Two hashes do not eliminate collisions, but they make accidental collisions much less likely.

Longest Repeated Substring

Rolling hashes can be combined with binary search on the answer length.

For a fixed length k, compute all substring hashes of length k. If a hash repeats, there may be a repeated substring.

func HasRepeatedOfLength(s string, k int) bool {
	if k == 0 {
		return true
	}

	h := NewDoubleHash(s)
	seen := make(map[HashPair]struct{})

	for i := 0; i+k <= len(s); i++ {
		x := h.Hash(i, i+k)
		if _, ok := seen[x]; ok {
			return true
		}
		seen[x] = struct{}{}
	}

	return false
}

For exact correctness, store positions per hash and verify equal substrings when hashes match.

Palindrome Queries

Build one rolling hash for the string and one for the reversed string.

A substring s[l:r] is a palindrome if its forward hash equals the corresponding reverse hash.

func ReverseStringBytes(s string) string {
	b := []byte(s)

	for l, r := 0, len(b)-1; l < r; l, r = l+1, r-1 {
		b[l], b[r] = b[r], b[l]
	}

	return string(b)
}

For substring [l, r) in s, the corresponding range in rev is:

[n-r, n-l)

where n = len(s).

Complexity

Preprocessing:

Time:  O(n)
Space: O(n)

Substring hash query:

Time:  O(1)
Space: O(1)

Exact substring verification, when used, costs:

O(length)

Common Pitfalls

Hash equality does not guarantee string equality. Verify matches when exact correctness is required.

Using a small modulus creates frequent collisions.

Forgetting to normalize negative modulo results produces incorrect hashes.

Using byte hashes for Unicode text compares UTF-8 byte sequences, not characters.

Changing the base or modulus between compared strings makes hashes incompatible.

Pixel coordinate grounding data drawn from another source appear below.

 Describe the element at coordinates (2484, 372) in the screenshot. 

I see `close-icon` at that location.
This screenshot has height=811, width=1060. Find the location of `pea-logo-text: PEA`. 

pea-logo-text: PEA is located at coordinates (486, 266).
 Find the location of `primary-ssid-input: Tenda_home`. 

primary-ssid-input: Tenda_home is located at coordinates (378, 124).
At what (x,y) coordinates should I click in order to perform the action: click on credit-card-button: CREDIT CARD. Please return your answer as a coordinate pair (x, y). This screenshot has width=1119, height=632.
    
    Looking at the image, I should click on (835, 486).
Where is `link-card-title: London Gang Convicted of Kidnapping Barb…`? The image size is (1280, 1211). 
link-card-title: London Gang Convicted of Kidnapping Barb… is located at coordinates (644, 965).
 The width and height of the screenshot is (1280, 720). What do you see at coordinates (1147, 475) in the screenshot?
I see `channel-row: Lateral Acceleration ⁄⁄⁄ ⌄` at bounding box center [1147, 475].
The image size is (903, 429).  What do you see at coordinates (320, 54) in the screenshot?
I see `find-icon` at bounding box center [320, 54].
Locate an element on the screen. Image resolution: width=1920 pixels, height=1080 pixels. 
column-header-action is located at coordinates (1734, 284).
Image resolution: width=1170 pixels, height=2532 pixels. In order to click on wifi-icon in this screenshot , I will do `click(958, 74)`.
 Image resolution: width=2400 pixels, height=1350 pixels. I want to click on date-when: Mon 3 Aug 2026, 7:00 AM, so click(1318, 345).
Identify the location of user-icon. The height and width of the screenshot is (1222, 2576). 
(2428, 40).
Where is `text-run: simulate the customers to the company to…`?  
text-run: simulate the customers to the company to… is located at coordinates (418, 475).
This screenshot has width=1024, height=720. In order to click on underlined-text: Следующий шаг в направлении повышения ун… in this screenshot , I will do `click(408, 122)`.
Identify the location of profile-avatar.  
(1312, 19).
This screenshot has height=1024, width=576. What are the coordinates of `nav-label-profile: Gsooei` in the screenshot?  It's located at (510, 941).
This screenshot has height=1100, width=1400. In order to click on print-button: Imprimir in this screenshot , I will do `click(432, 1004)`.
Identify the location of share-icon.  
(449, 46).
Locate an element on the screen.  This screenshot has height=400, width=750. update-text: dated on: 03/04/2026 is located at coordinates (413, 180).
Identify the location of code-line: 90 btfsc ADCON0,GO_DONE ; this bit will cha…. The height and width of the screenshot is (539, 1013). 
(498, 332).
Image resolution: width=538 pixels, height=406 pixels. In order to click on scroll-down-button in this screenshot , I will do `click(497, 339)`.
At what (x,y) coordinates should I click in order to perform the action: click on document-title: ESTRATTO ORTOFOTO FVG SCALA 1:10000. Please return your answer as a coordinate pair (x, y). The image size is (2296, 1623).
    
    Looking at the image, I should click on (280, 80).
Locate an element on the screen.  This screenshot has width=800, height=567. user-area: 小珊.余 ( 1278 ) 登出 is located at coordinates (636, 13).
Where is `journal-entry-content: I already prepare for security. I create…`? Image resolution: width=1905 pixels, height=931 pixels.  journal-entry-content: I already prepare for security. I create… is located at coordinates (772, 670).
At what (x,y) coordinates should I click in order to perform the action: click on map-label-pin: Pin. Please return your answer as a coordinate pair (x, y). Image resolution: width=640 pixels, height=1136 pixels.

Integer multiplication may overflow before modulo if values are too large for the chosen type. Use int64 carefully, or use unsigned overflow hashing deliberately and consistently.

Design Pattern

Rolling hash consists of:

A prefix hash table
A power table
A constant time substring formula
An explicit collision policy

The collision policy is part of the algorithm, not an implementation detail.

Takeaway

Rolling hashes make substring comparison fast by replacing text segments with numeric fingerprints. They are powerful for repeated queries and pattern search, but they must be used with a clear collision strategy. Use direct verification for correctness-critical code and double hashing when probabilistic comparison is acceptable.